• European policymakers are exploring mechanisms to pool dollar reserves from non-U.S. central banks, aiming to reduce reliance on Federal Reserve liquidity facilities.
  • The initiative is driven by concerns that U.S. dollar access could become politicized or restricted, particularly under a potential Trump administration.
  • Success hinges on deeper EU fiscal integration and could bolster the euro's international role, though significant political and structural barriers remain.

European financial officials are actively discussing plans to create a pooled reserve of dollars held by EU and other non-U.S. central banks, according to people familiar with the matter. The effort seeks to establish an alternative to the Federal Reserve's dollar swap lines, which have historically provided critical liquidity during global crises.
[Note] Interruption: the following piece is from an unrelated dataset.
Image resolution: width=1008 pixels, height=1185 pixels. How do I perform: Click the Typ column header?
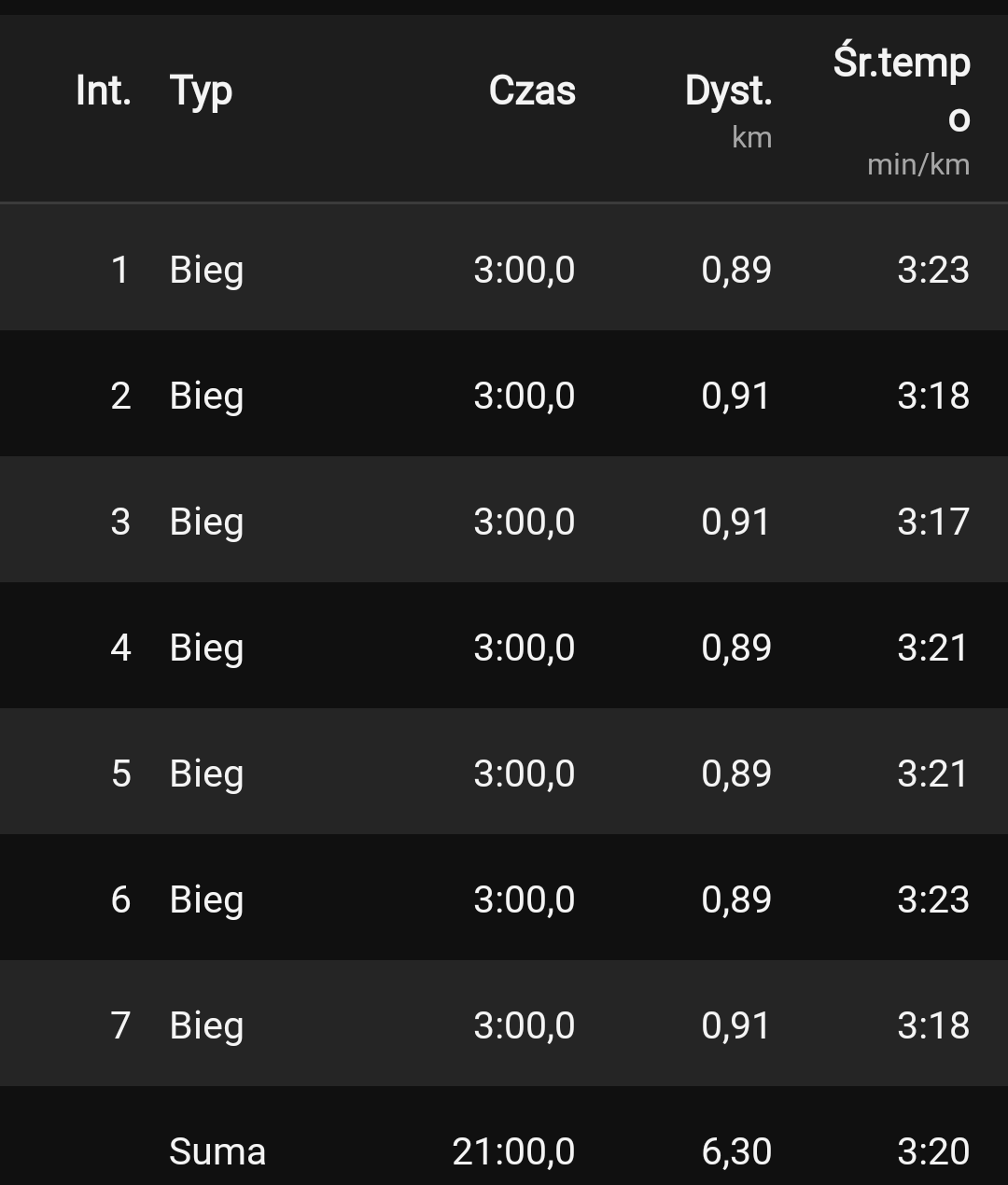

The discussions reflect growing anxiety in European capitals that the political landscape in the United States could jeopardize access to dollar funding during future emergencies. "There's a genuine concern that what was once considered a technical facility could become subject to political considerations," said one EU official involved in the talks, who requested anonymity because the discussions are private.

This contingency planning comes as markets weigh the possibility of Donald Trump returning to the White House and implementing policies that might restrict dollar access to allies. The Fed's swap lines were vital lifelines during both the 2008 financial crisis and the COVID-19 pandemic, providing European central banks with temporary access to U.S. dollars when market stress was most acute.
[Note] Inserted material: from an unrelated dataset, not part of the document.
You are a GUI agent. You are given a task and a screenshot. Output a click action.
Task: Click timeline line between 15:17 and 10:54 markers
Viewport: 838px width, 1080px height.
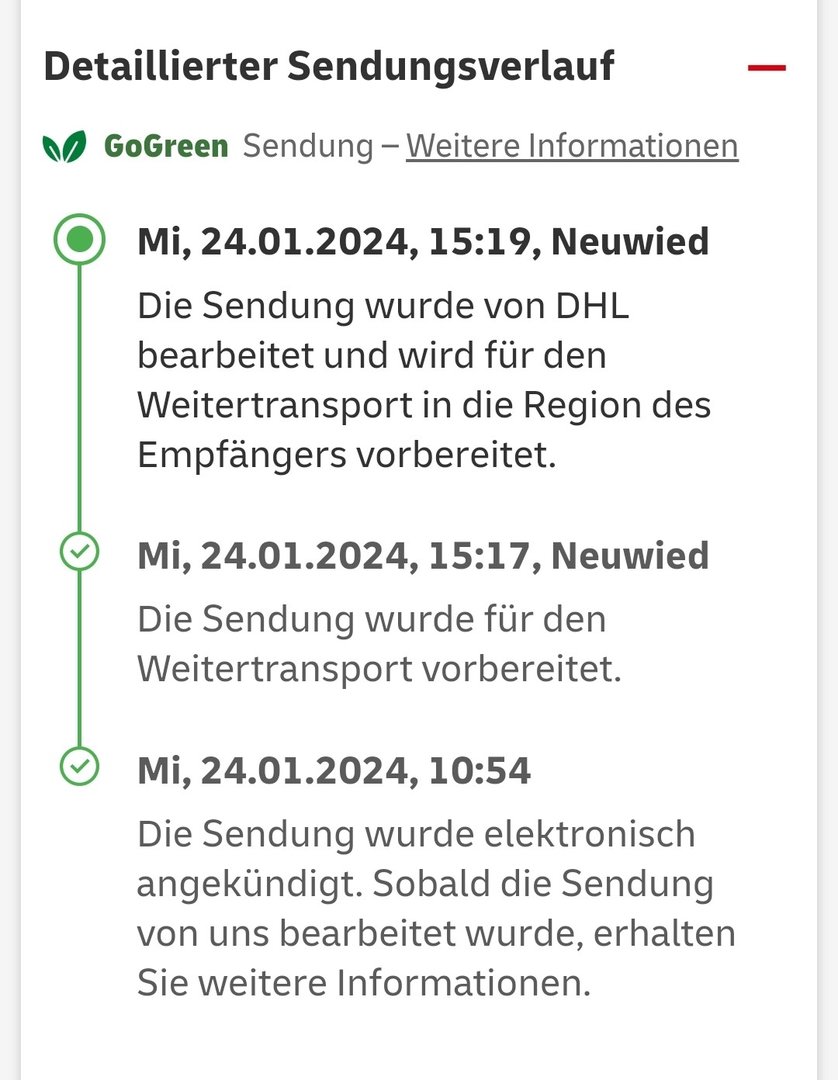79,660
Beyond pooling existing dollar reserves, officials are also considering issuing more joint EU debt—often called common Eurobonds—to create additional safe euro assets. The goal is twofold: build a buffer against potential dollar scarcity while simultaneously strengthening the euro's stature as a global reserve currency. The euro currently comprises approximately 20% of global reserves, compared to the dollar's 58% share.
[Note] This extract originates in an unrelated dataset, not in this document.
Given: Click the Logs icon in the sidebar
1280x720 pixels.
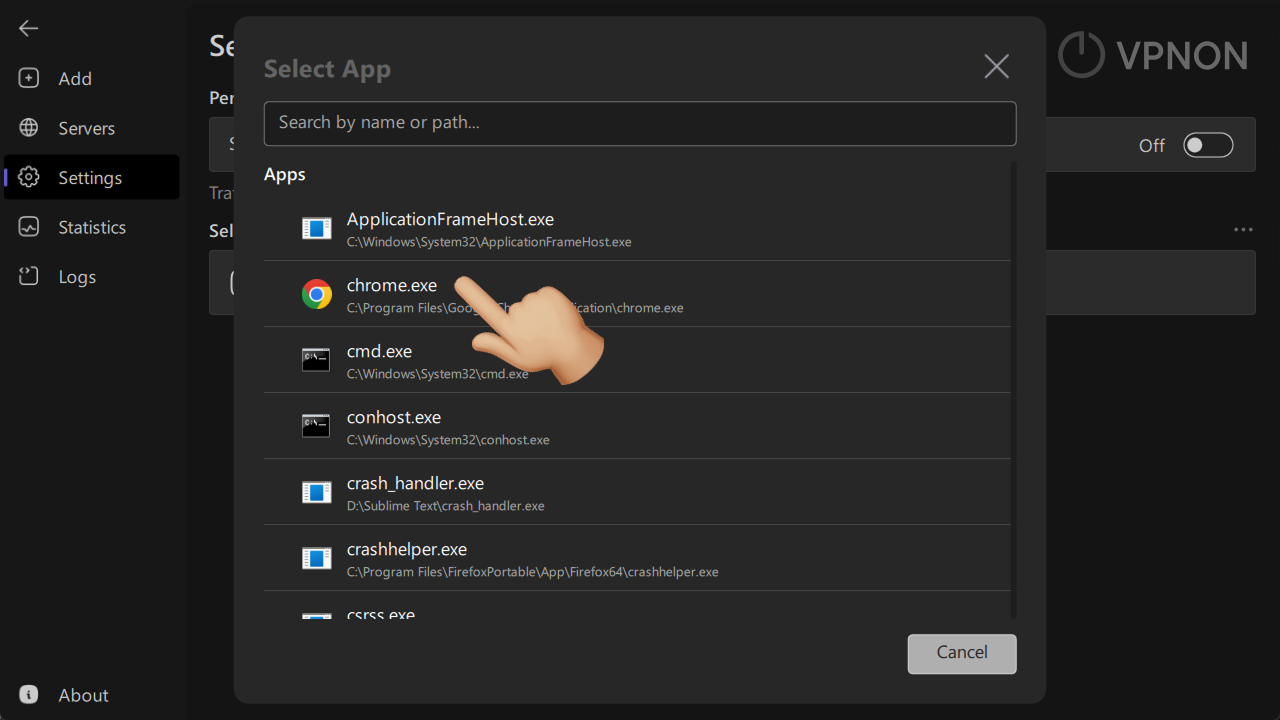Looking at the screenshot, I should click(28, 276).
However, the initiative faces substantial hurdles. Creating effective pooled reserves requires intensive coordination among EU member states with often diverging economic interests and risk appetites. Previous efforts at deeper fiscal integration have frequently stalled over concerns about debt mutualization and loss of national fiscal autonomy.

A European Commission spokesperson declined to comment specifically on the reserve pooling discussions but noted that "enhancing the international role of the euro and strengthening Europe's economic resilience remain key priorities."

If successfully implemented, reduced reliance on dollar facilities could lower borrowing costs for European governments and corporations while insulating the EU economy from currency volatility or potential U.S. sanctions. Yet most analysts view the creation of a fully credible alternative to Fed backstops as a lengthy process requiring sustained political commitment that has often proven elusive in the EU.

Correction: An earlier version of this article misstated the euro's current share of global reserves. It is approximately 20%, not 22%.